▶ What the task requires: Substitute "Identify an element on the screen" for every instance of "Locate an element on the screen" in the data below, keeping everything else the same.

Element lookup data:
^^^^

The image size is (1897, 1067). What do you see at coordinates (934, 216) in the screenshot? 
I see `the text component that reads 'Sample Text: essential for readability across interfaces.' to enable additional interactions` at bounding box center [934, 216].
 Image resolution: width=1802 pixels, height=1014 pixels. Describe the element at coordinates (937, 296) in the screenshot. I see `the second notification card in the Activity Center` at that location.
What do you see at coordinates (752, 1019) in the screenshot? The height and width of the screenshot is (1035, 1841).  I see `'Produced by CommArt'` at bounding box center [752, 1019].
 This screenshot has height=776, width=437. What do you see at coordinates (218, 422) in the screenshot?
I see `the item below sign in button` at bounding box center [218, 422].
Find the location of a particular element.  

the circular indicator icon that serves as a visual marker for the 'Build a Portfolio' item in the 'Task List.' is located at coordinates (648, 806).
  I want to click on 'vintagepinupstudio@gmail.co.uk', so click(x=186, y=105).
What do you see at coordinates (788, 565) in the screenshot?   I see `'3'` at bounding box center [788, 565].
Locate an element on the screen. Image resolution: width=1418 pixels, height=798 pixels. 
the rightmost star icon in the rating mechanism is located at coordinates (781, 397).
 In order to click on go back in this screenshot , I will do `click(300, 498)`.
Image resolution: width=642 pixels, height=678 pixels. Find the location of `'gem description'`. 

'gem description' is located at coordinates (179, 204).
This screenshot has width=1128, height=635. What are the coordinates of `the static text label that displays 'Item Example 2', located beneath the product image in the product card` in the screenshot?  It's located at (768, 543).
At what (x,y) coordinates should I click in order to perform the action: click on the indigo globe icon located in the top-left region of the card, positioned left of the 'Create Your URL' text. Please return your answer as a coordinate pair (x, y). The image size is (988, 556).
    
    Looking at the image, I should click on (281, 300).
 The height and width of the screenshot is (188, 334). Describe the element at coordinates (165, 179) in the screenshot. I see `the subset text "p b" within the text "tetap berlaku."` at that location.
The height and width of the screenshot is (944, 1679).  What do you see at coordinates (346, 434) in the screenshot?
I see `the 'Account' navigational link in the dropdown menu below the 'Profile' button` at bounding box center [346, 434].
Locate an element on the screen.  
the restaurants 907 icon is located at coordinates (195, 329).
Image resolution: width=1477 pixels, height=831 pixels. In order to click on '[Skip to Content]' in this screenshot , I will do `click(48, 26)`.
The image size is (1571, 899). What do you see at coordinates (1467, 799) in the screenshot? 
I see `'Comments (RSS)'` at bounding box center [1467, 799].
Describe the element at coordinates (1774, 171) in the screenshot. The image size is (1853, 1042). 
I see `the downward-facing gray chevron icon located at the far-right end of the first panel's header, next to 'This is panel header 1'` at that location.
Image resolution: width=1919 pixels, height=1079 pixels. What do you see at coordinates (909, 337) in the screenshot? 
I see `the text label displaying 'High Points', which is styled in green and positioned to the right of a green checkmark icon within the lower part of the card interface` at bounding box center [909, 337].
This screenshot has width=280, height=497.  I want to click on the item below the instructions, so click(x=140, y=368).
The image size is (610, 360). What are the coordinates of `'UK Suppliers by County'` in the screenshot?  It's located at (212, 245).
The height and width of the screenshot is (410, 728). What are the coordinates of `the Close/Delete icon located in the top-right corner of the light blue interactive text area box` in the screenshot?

^^^^

▶ Correct answer:
The image size is (1897, 1067). What do you see at coordinates (934, 216) in the screenshot? 
I see `the text component that reads 'Sample Text: essential for readability across interfaces.' to enable additional interactions` at bounding box center [934, 216].
 Image resolution: width=1802 pixels, height=1014 pixels. Describe the element at coordinates (937, 296) in the screenshot. I see `the second notification card in the Activity Center` at that location.
What do you see at coordinates (752, 1019) in the screenshot? The height and width of the screenshot is (1035, 1841).  I see `'Produced by CommArt'` at bounding box center [752, 1019].
 This screenshot has height=776, width=437. What do you see at coordinates (218, 422) in the screenshot?
I see `the item below sign in button` at bounding box center [218, 422].
Find the location of a particular element.  

the circular indicator icon that serves as a visual marker for the 'Build a Portfolio' item in the 'Task List.' is located at coordinates (648, 806).
  I want to click on 'vintagepinupstudio@gmail.co.uk', so click(x=186, y=105).
What do you see at coordinates (788, 565) in the screenshot?   I see `'3'` at bounding box center [788, 565].
Identify an element on the screen. Image resolution: width=1418 pixels, height=798 pixels. 
the rightmost star icon in the rating mechanism is located at coordinates (781, 397).
 In order to click on go back in this screenshot , I will do `click(300, 498)`.
Image resolution: width=642 pixels, height=678 pixels. Find the location of `'gem description'`. 

'gem description' is located at coordinates (179, 204).
This screenshot has width=1128, height=635. What are the coordinates of `the static text label that displays 'Item Example 2', located beneath the product image in the product card` in the screenshot?  It's located at (768, 543).
At what (x,y) coordinates should I click in order to perform the action: click on the indigo globe icon located in the top-left region of the card, positioned left of the 'Create Your URL' text. Please return your answer as a coordinate pair (x, y). The image size is (988, 556).
    
    Looking at the image, I should click on (281, 300).
 The height and width of the screenshot is (188, 334). Describe the element at coordinates (165, 179) in the screenshot. I see `the subset text "p b" within the text "tetap berlaku."` at that location.
The height and width of the screenshot is (944, 1679).  What do you see at coordinates (346, 434) in the screenshot?
I see `the 'Account' navigational link in the dropdown menu below the 'Profile' button` at bounding box center [346, 434].
Identify an element on the screen.  
the restaurants 907 icon is located at coordinates (195, 329).
Image resolution: width=1477 pixels, height=831 pixels. In order to click on '[Skip to Content]' in this screenshot , I will do `click(48, 26)`.
The image size is (1571, 899). What do you see at coordinates (1467, 799) in the screenshot? 
I see `'Comments (RSS)'` at bounding box center [1467, 799].
Describe the element at coordinates (1774, 171) in the screenshot. The image size is (1853, 1042). 
I see `the downward-facing gray chevron icon located at the far-right end of the first panel's header, next to 'This is panel header 1'` at that location.
Image resolution: width=1919 pixels, height=1079 pixels. What do you see at coordinates (909, 337) in the screenshot? 
I see `the text label displaying 'High Points', which is styled in green and positioned to the right of a green checkmark icon within the lower part of the card interface` at bounding box center [909, 337].
This screenshot has width=280, height=497.  I want to click on the item below the instructions, so click(x=140, y=368).
The image size is (610, 360). What are the coordinates of `'UK Suppliers by County'` in the screenshot?  It's located at (212, 245).
The height and width of the screenshot is (410, 728). What are the coordinates of `the Close/Delete icon located in the top-right corner of the light blue interactive text area box` in the screenshot?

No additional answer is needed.